Giter Club home page Giter Club logo

happiness-study's Introduction

Happiness-Study

We leverage the state-of-the-art deep learning technologies and rich multimedia data from social networks to study human happiness involving multi-factors. This project has two versions, the first version focus on how pet effects our happiness, we analyzed user with different demographics (gender, race, having partner, having children) from both pet and none-pet owner groups. The second version is ongoing, and is focusing on more and intersting factors, besides pet, that may impact our happiness.

V1 Goals

V1 was successfully completed. The results from our data-driven approach were largely consistent with, and further confirmed, our empirical commonsenses. More details can be found at The Effect of Pet on Happiness: A Large-scale Analysis using Social Multimedia

V2 Goals

Our goal is studying how having partner, children, pet, religion, and etc. impact our happiness and well-beings using social multimedia data.

V1

There are three core files for v1, one is for retraining Google Inception-v3, and the other twos are pet analyzer, and face analyzer.

◆ Data shown
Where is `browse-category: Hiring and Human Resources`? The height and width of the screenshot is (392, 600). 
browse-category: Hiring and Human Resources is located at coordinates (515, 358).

◆ Task set
A. Translate into Spanish this sentence from the happiness-study introduction: "We leverage the state-of-the-art deep learning technologies and rich multimedia data from social networks to study human happiness involving multi-factors."
B. Write out word for word the part of the happiness-study introduction that begins at the words "We leverage the" and stops after "impact our happiness.".

◆ Answers for the exercise
A. Aprovechamos las tecnologías de aprendizaje profundo más avanzadas y los abundantes datos multimedia de las redes sociales para estudiar la felicidad humana considerando múltiples factores.

B.
We leverage the state-of-the-art deep learning technologies and rich multimedia data from social networks to study human happiness involving multi-factors. This project has two versions, the first version focus on how pet effects our happiness, we analyzed user with different demographics (gender, race, having partner, having children) from both pet and none-pet owner groups. The second version is ongoing, and is focusing on more and intersting factors, besides pet, that may impact our happiness.